Sutradara Joko Anwar dianugerahi gelar Chevalier de l’Ordre des Arts et des Lettres oleh Pemerintah Prancis
Wartabuana.com — Nama Joko Anwar kembali menorehkan sejarah di panggung sinema internasional. Menjelang penayangan film horor-komedi terbarunya, Ghost in the Cell, sutradara kenamaan Indonesia ini resmi dianugerahi gelar Chevalier de l’Ordre des Arts et des Lettres oleh Pemerintah Prancis—salah satu penghargaan kebudayaan paling bergengsi di dunia.
Penganugerahan tersebut berlangsung dalam sebuah upacara resmi di Gedung Kementerian Kebudayaan Prancis, Paris, Kamis malam (11/12). Tanda kehormatan itu disematkan langsung oleh Menteri Kebudayaan Prancis, Rachida Dati, sebagai bentuk pengakuan atas dedikasi dan kontribusi Joko Anwar terhadap perkembangan seni, khususnya dunia perfilman.
Diakui Dunia atas Konsistensi Berkarya
Dalam sambutannya, Rachida Dati menyoroti pendekatan khas Joko Anwar yang dinilai mampu menjembatani sinema populer dengan isu-isu sosial yang kompleks.
“Melalui genre, Joko Anwar menunjukkan bahwa film dapat menjadi medium yang sangat aksesibel, namun tetap membawa muatan sosial yang kuat. Dedikasi dan komitmennya telah berkontribusi pada kemajuan perfilman Indonesia sekaligus memperkaya dialog sinema dunia,” ujar Dati.
Selama lebih dari 20 tahun berkarya, Joko Anwar telah meraih pengakuan artistik dan komersial lewat film-filmnya.

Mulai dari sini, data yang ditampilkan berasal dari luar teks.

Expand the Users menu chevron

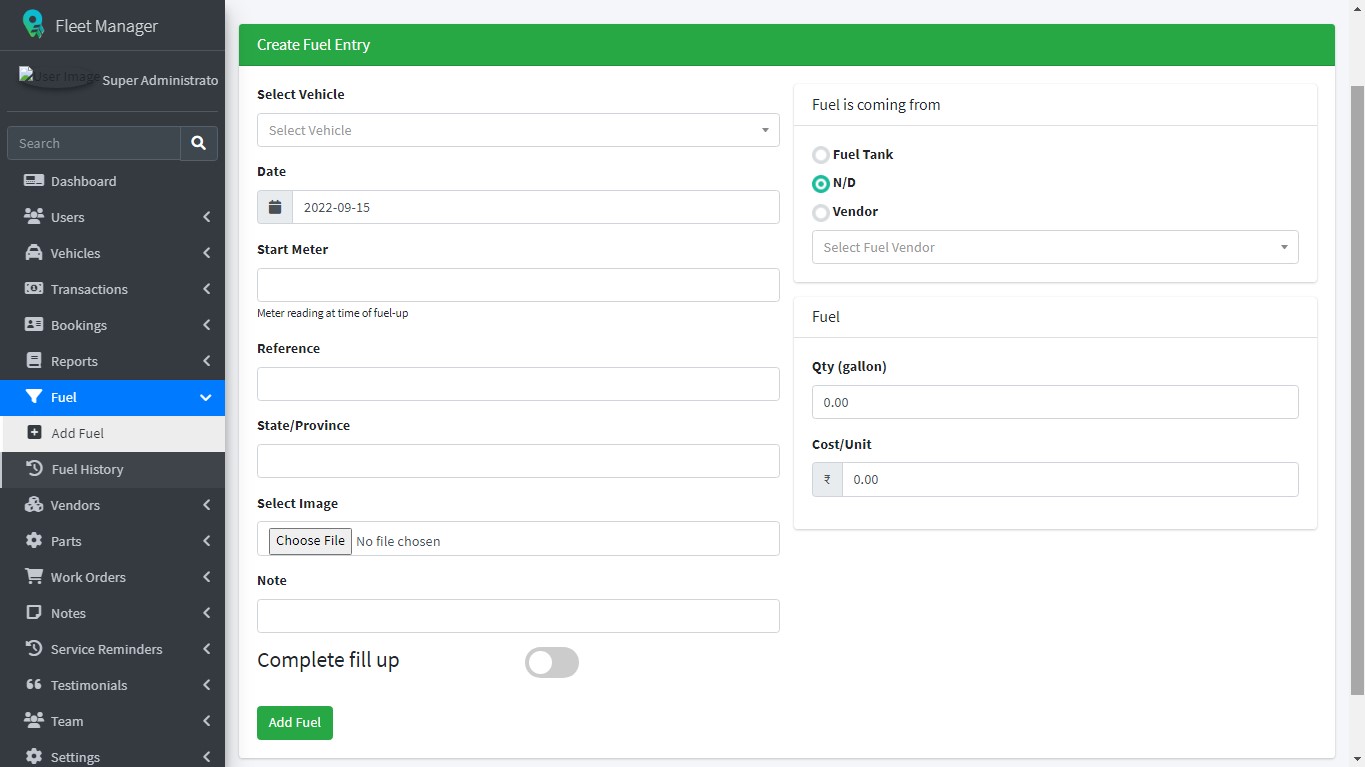[206, 217]
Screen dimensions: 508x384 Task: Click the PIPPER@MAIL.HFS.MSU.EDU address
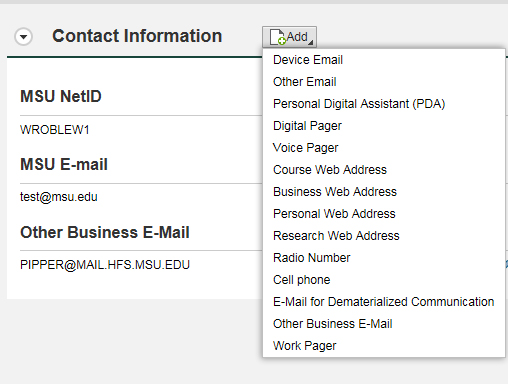(105, 265)
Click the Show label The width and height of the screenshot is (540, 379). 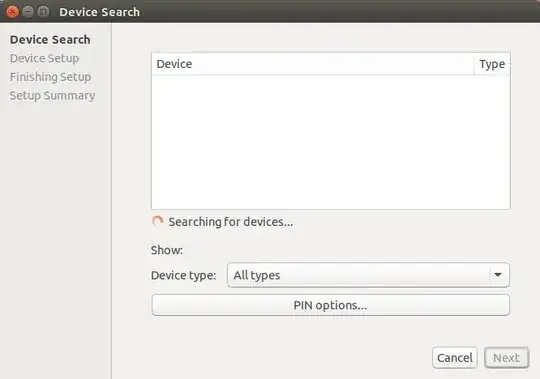point(167,250)
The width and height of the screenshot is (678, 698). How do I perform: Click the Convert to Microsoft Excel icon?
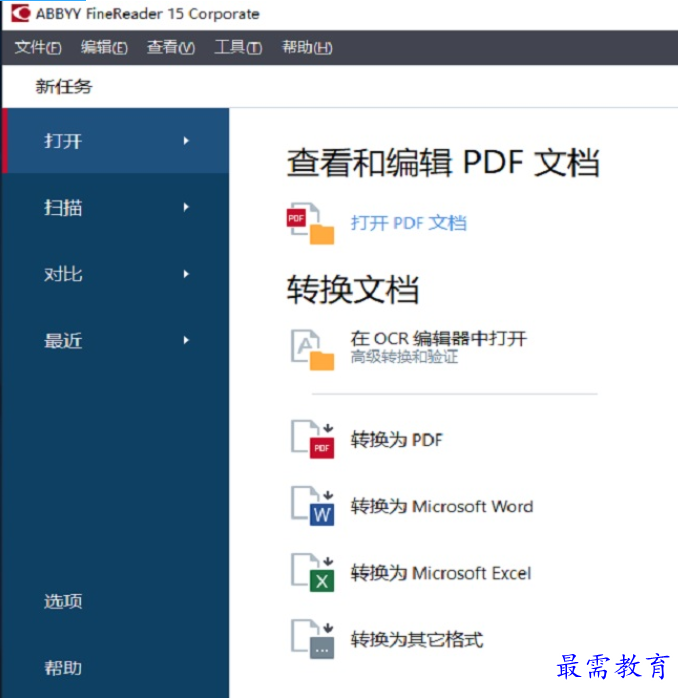click(x=311, y=573)
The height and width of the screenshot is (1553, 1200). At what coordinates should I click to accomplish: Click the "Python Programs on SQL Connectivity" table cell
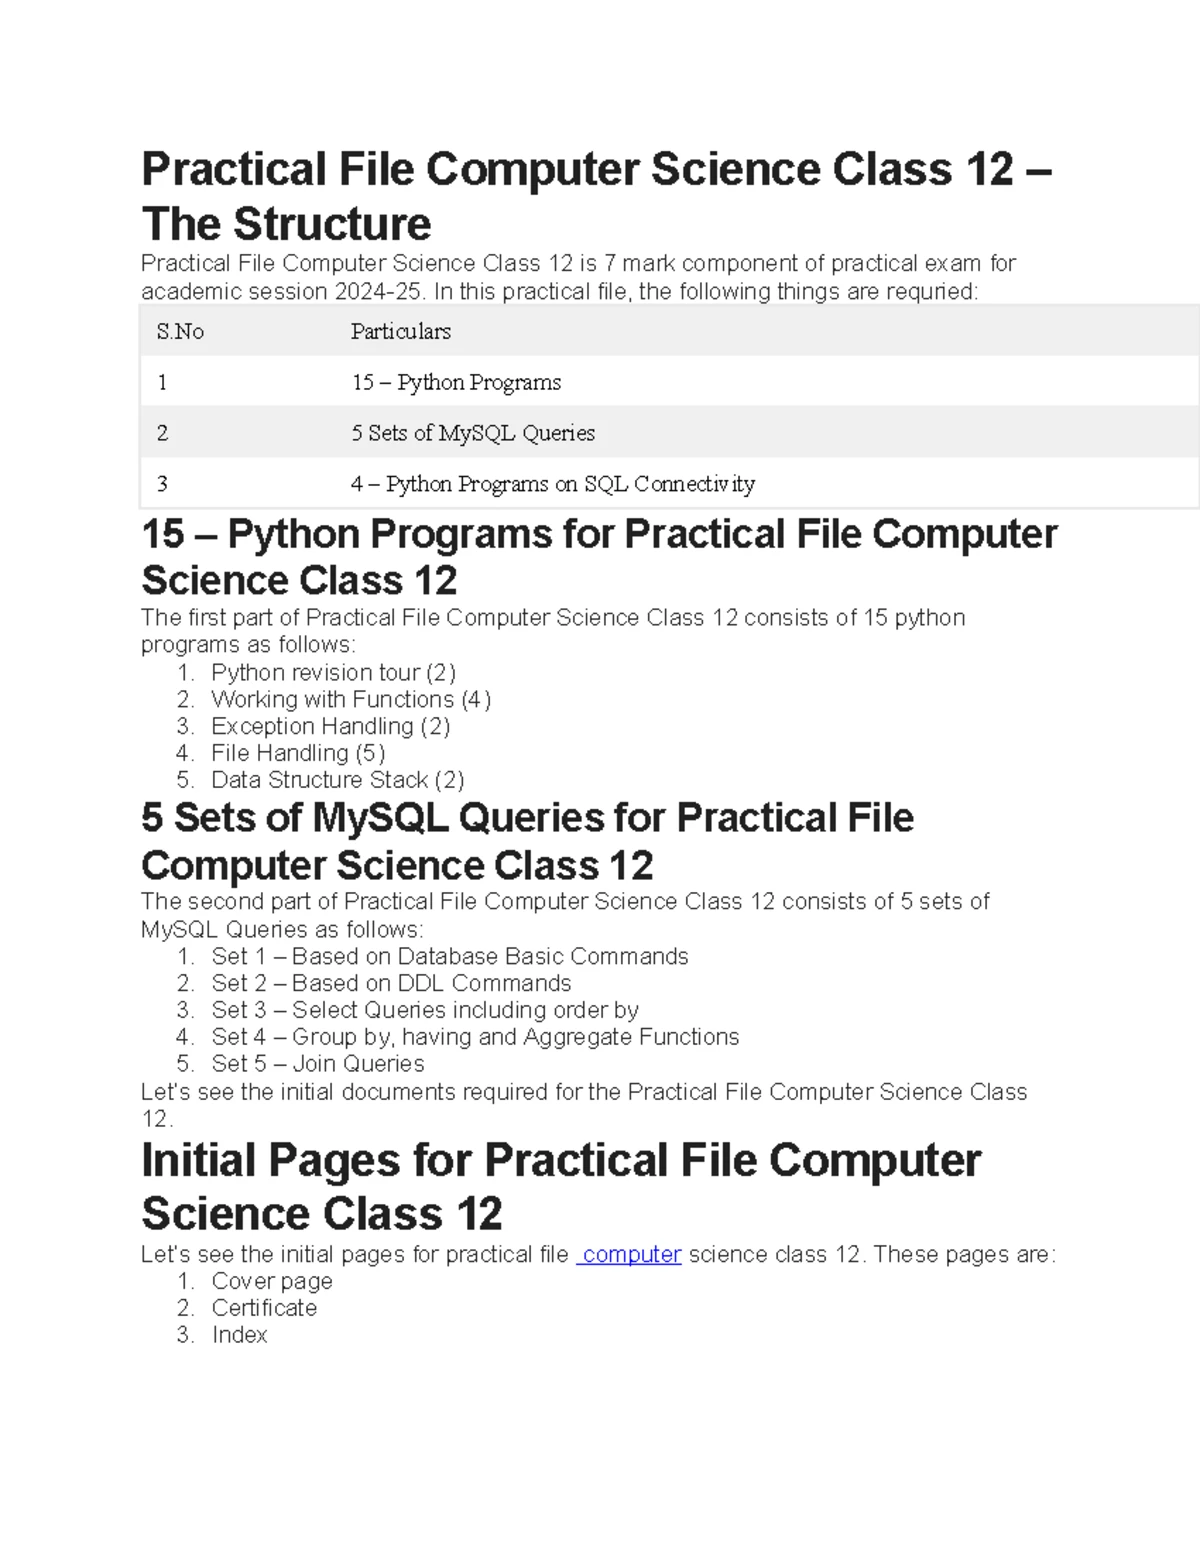[x=552, y=484]
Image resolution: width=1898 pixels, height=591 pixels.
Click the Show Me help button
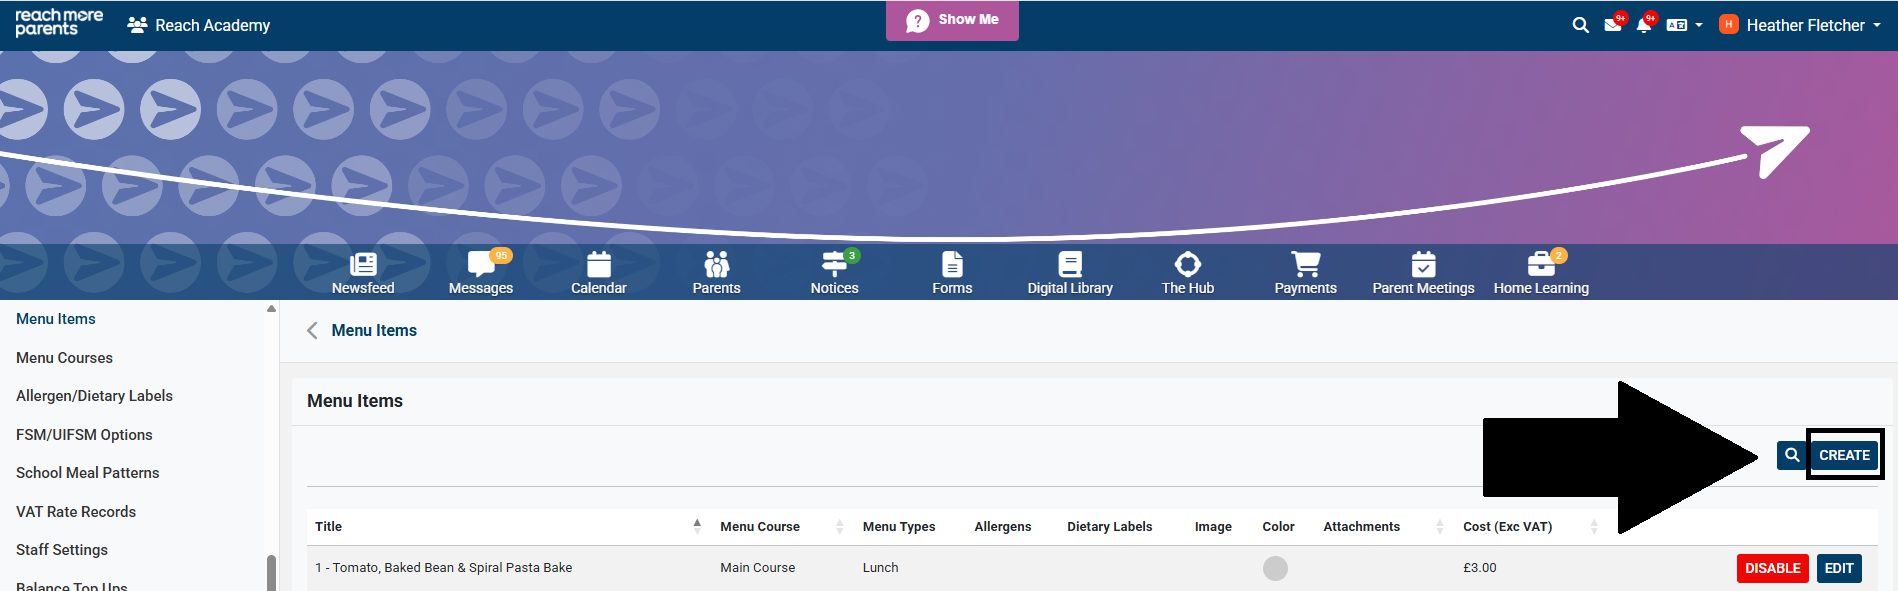952,20

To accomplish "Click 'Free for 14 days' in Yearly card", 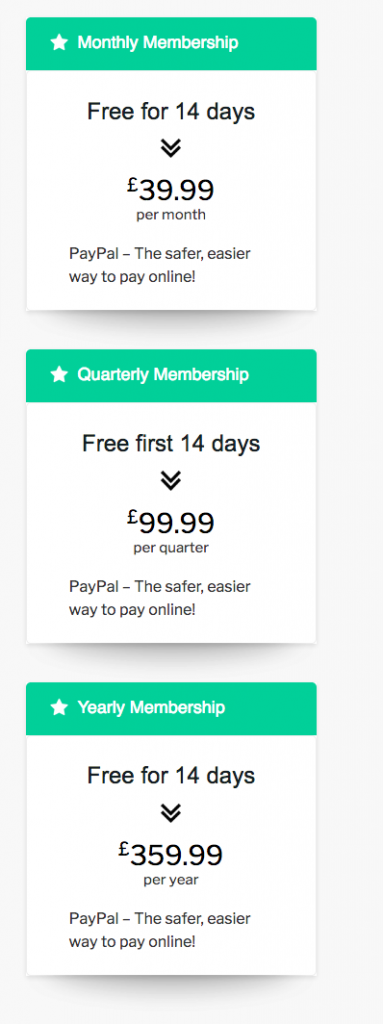I will coord(171,776).
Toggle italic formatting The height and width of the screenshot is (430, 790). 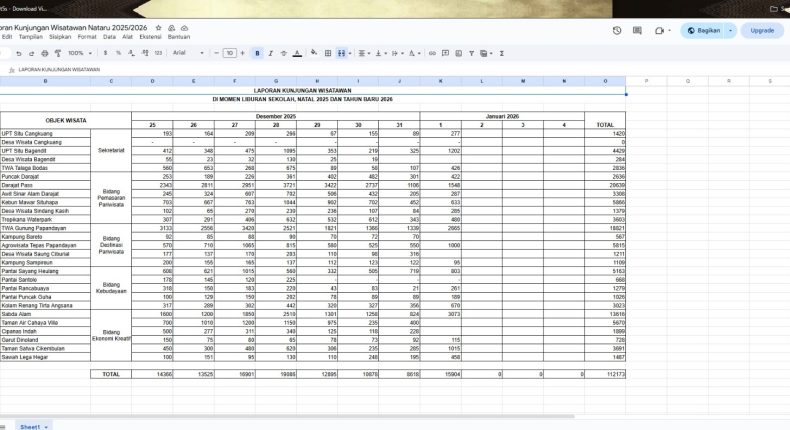click(269, 53)
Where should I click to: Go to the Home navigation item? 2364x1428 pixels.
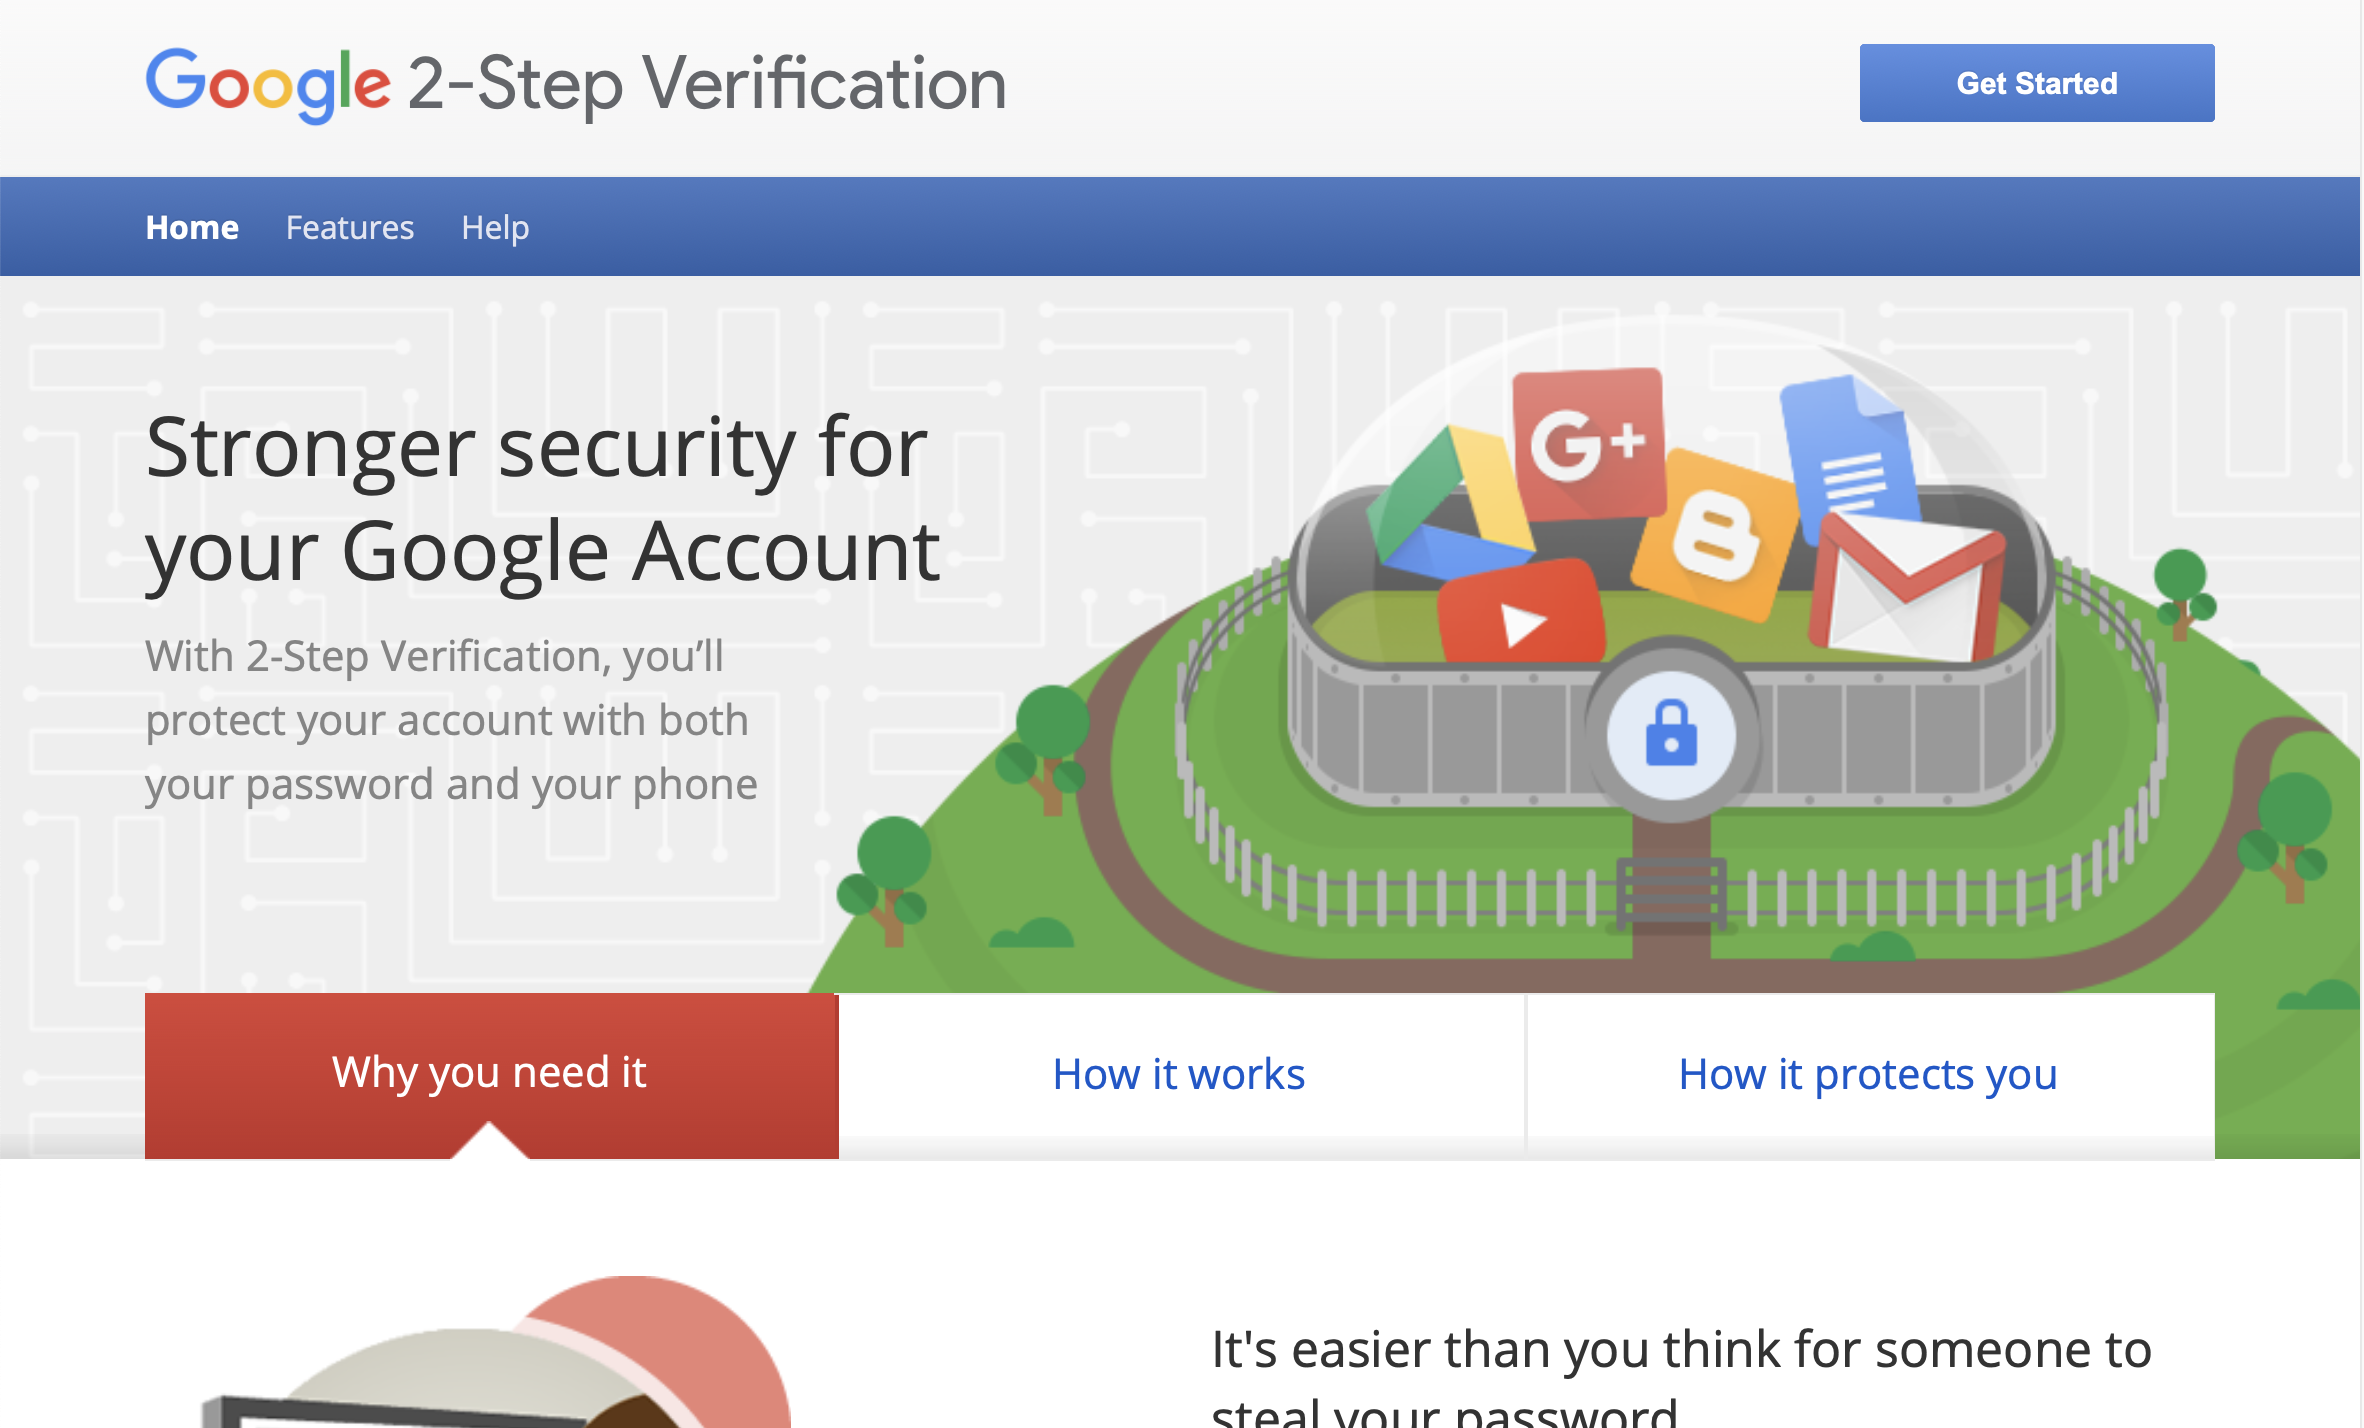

Karyanya tak hanya sukses di box office Indonesia, tetapi juga diputar dan diapresiasi di berbagai festival film internasional, menjadikannya salah satu wajah terkuat perfilman Indonesia di mata dunia.
Dengan gelar Chevalier ini, Joko Anwar bergabung dalam jajaran seniman global yang pernah menerima penghargaan serupa, seperti Martin Scorsese, David Lynch, Tim Burton, Pedro Almodóvar, Meryl Streep, Cate Blanchett, Tilda Swinton, hingga Hayao Miyazaki.
Film sebagai Medium Kritik Sosial

Dalam pidato penerimaannya, Joko Anwar menyampaikan rasa terima kasihnya kepada Pemerintah Prancis, sekaligus merefleksikan perjalanan kreatifnya sebagai pembuat film yang tumbuh dan berkarya di Indonesia.
“Melalui cerita-cerita yang dibungkus dalam horor, thriller, atau komedi, saya berusaha membicarakan hal-hal yang sering kali sulit dibicarakan secara langsung—tentang ketidakadilan, kekuasaan, dan hubungan manusia dengan lingkungannya,” ujar Joko.
Ia menambahkan, kegelisahan terhadap isu sosial dan ekologis kerap menjadi sumber utama dalam proses kreatifnya, yang kemudian diterjemahkan ke dalam bahasa sinema populer agar dapat menjangkau penonton yang lebih luas.
Ghost in the Cell, Horor-Komedi Sarat Makna
Penghargaan ini hadir di tengah persiapan perilisan film ke-12 Joko Anwar, Ghost in the Cell, yang dijadwalkan tayang pada 2026. Film horor-komedi tersebut mengambil latar penjara sebagai metafora, sekaligus mengangkat isu kerusakan lingkungan, relasi kuasa, dan tanggung jawab moral—tema-tema yang konsisten hadir dalam filmografinya.
“Ghost in the Cell adalah bagian dari percakapan yang sama yang selama ini ingin saya bangun lewat film-film saya,” kata Joko. “Menggunakan genre untuk menghibur, tapi juga mengajak penonton berpikir tentang dunia tempat kita hidup.”
Dengan pencapaian ini, Joko Anwar tidak hanya mengharumkan nama film Indonesia, tetapi juga menegaskan posisinya sebagai salah satu pembuat film Asia yang diperhitungkan di kancah perfilman dunia.